Enfin, l’Union européenne propose un modèle plus abouti de régulation internationale du commerce des armes. La clé de voûte de ce système de régulation contraignant est la position commune du Conseil de l’Union européenne définissant des règles communes régissant le contrôle des exportations de technologie et d’équipement militaires (n° 2008-944 PESC).

les huit critères de la position commune

(extraits de l’article 2)

« Respect des obligations et des engagements internationaux des États membres, en particulier des sanctions adoptées par le Conseil de sécurité des Nations unies ou l’Union européenne, des accords en matière, notamment, de non-prolifération, ainsi que des autres obligations internationales;

« Respect des droits de l’homme dans les pays de destination finale et respect du droit humanitaire par ce pays ;

« Situation intérieure dans le pays de destination finale (existence de tensions ou de conflits armés) ;

« Préservation de la paix, de la sécurité et de la stabilité régionales ;

« Sécurité nationale des États membres et des territoires dont les relations extérieures relèvent de la responsabilité d’un État membre, et de leurs pays amis ou alliés ;

« Comportement du pays acheteur à l’égard de la communauté internationale, et notamment son attitude envers le terrorisme, la nature de ses alliances et le respect du droit international ;

« Existence d’un risque de détournement de technologie ou des équipements militaires dans le pays acheteur ou de réexportation de ceux-ci dans des conditions non souhaitées ;

« Compatibilité des exportations des technologies ou d’équipement militaires avec la capacité technique et économique du pays destinataire, compte tenu du fait qu’il est souhaitable que les États répondent à leurs besoins légitimes de sécurité et de défense en consacrant un minimum de ressources humaines et économiques aux armements. »

3. Un trafic fortement corrélé aux violences et aux conflits régionaux

L’impact sécuritaire de l’absence de régulation du commerce des armes concerne tous les types d’armements et tous les types de conflits.

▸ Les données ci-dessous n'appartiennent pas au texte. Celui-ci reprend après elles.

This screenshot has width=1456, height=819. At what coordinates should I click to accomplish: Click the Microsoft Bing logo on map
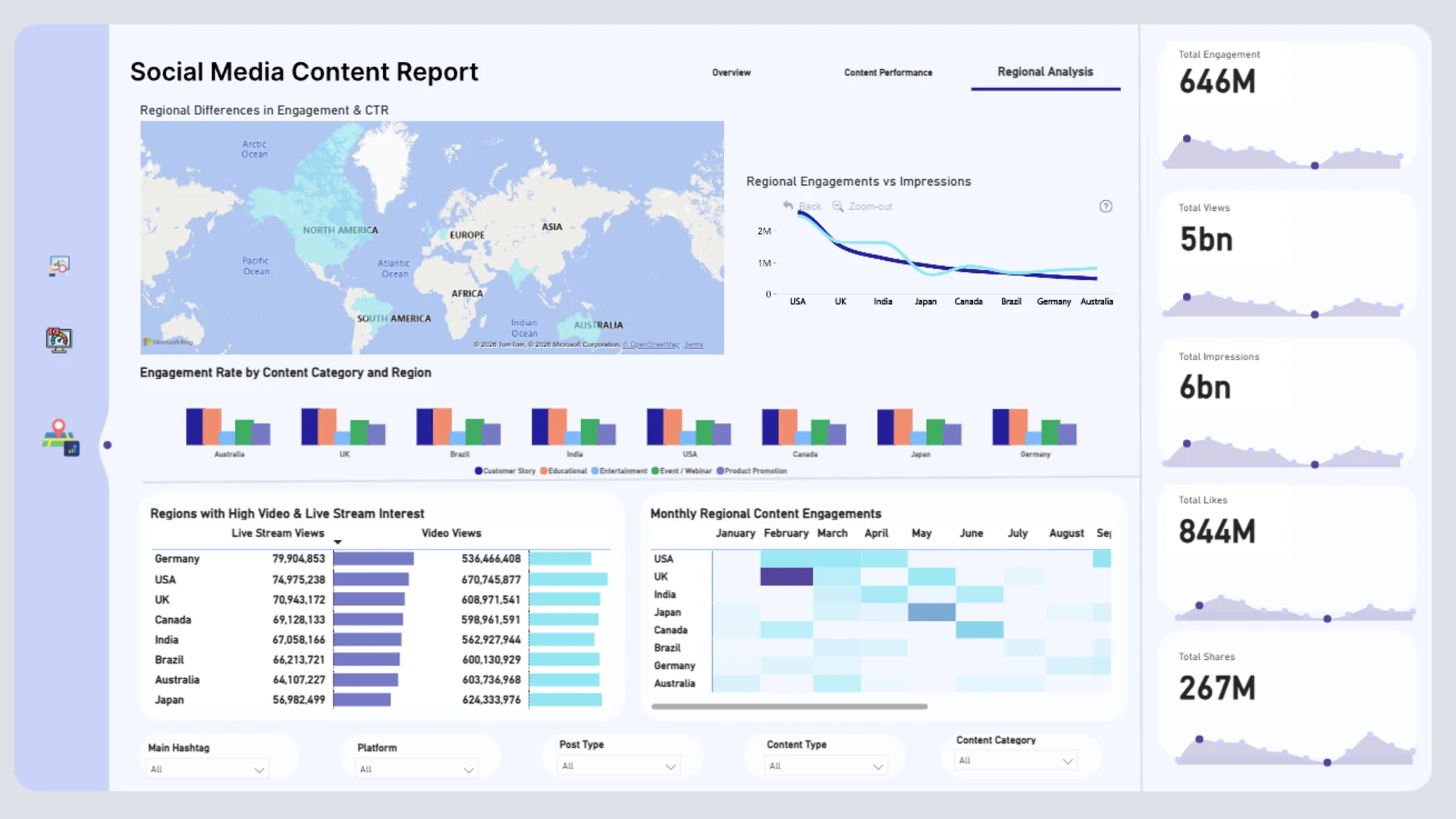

Selon le bureau des affaires du désarmement des Nations unies, l’équipement alimentant les conflits non-étatiques – qui forment la plupart des conflits contemporains – est très majoritairement composé d’armes légères et de petits calibres (ALPC) issues du commerce d’armes mal régulé. Les armements conventionnels lourds vendus en toute légalité à des États sont aussi utilisés pour commettre de graves violations des droits de l’Homme (4), comme l’illustrent les récents événements en Libye ou en Syrie.

Dans sa publication intitulée « L’impact des transferts d’armes faiblement contrôlés sur le travail des Nations unies » de mars 2013, le mécanisme de coordination de l’action concernant les armes légères (CASA) des Nations unies rappelait : « les opérations de maintien de la paix peuvent s’avérer particulièrement ardues dès lors que des parties ne voulant pas sérieusement mettre fin à la confrontation continuent à avoir accès à des sources d’approvisionnement en armes et en munitions. Les groupes cherchant à troubler les efforts de paix en ayant recours à des actions violentes ont le plus grand intérêt à s’éloigner des accords de paix quand ils peuvent continuer à payer leurs soldats et acheter des armes ».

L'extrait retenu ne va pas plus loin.